ABOUT THIS TASK:
Repeat exactly, please, the opening lines of the data below, through and including the line where "Open the shopping" sits.

(Collected data)
◇ ◇ ◇

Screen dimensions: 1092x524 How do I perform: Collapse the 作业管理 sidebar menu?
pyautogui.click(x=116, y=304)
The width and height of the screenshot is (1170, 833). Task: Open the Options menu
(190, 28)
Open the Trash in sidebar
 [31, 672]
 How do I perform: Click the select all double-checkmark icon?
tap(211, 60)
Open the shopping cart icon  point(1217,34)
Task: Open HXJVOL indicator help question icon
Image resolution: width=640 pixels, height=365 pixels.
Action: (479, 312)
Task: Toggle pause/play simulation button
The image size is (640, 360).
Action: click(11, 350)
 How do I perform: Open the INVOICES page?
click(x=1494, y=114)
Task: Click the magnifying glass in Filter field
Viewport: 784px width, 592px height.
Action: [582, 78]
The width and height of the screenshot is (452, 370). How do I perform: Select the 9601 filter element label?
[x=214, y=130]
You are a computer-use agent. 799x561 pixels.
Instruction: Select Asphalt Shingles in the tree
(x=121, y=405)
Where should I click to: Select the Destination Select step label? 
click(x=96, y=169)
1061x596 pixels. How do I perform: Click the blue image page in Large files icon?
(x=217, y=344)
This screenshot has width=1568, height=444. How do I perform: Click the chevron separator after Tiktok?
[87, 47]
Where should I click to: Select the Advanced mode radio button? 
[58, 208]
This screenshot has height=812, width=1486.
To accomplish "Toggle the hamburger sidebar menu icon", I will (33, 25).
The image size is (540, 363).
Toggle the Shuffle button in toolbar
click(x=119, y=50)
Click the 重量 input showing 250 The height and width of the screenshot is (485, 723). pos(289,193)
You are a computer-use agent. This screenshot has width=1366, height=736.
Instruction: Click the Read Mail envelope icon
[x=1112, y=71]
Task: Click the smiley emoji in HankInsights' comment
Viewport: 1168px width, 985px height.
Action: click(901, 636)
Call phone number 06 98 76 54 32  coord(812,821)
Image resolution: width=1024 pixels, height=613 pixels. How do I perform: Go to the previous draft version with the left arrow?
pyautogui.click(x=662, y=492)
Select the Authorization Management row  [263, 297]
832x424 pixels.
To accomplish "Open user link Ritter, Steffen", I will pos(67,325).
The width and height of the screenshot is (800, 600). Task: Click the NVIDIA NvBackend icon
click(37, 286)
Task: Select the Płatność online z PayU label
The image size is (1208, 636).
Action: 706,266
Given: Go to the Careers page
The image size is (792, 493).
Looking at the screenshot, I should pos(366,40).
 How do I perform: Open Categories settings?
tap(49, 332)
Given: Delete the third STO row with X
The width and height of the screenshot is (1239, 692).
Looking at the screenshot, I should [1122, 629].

◇ ◇ ◇

SOLUTION TO THE EXERCISE:
Screen dimensions: 1092x524 How do I perform: Collapse the 作业管理 sidebar menu?
pyautogui.click(x=116, y=304)
The width and height of the screenshot is (1170, 833). Task: Open the Options menu
(190, 28)
Open the Trash in sidebar
 [31, 672]
 How do I perform: Click the select all double-checkmark icon?
tap(211, 60)
Open the shopping cart icon  point(1217,34)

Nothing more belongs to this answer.